Split_from_df() in fastai2

Hi everyone,

I’m trying to reproduce some results from fastai v1 in fastai2. I have a dataframe with 'is_valid' column and used to do split_from_df(col='is_valid') in fastai v1. How should I do this in fastai2? Many thanks.

Hey @MichaelScofield, I can’t quite answer your question as I’m not sure it exists yet (from my knowledge but I could be wrong!) But to get more visibility with this perhaps move this thread to the v2 subforum? (As it’s more relevant than v1) :slight_smile:

1 Like

Hi @muellerzr, of course I would. How can I do that?

Done :slight_smile: (you can hit the little pen next to the title of the thread eventually if you have a high enough trust ranking to do so)

1 Like

Thank you.

1 Like

What type of data? vision,text,tabular?

The from_df functionality seems to be in data specific files, such as: https://github.com/fastai/fastai_dev/blob/master/dev/09a_vision_data.ipynb

@sgugger pinging you in here as I looked too. Closest thing I can think of would be a FuncSplitter that looks at a column in the CSV?

1 Like

Yes for now. We’ll had the ColSplitter soon but it’s not there yet.

2 Likes

I thought about FuncSplitter too, tried it out but not quite understand how it works or what object the function applies to. From my view it seems to apply the function to the image_name, not the data frame.
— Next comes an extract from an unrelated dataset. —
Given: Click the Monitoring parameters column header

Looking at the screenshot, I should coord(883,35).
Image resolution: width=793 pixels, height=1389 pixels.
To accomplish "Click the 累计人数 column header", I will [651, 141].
Oh I must have messed things up.
I really need your advices.

If you’re like me and you got to this post by searching “tabular split by column” then you probably want ColSplitter() from the data.transforms module:

For example the code I needed was:

splitter = ColSplitter('is_valid')(df)

tabular_object = TabularPandas(
    df, 
    procs = preprocessors,
    cont_names = continuous_vars,
    y_names = dep_var,
    splits = splitter
)
3 Likes

@MichaelScofield @muellerzr hi can you share how to add the testing set as my dataset is the same as a col with the name of is_valid.

If you have split in train, test, and valid please let me know. my code just loads the train and the valid loads test and valid both in a single valid databunch.
Thanks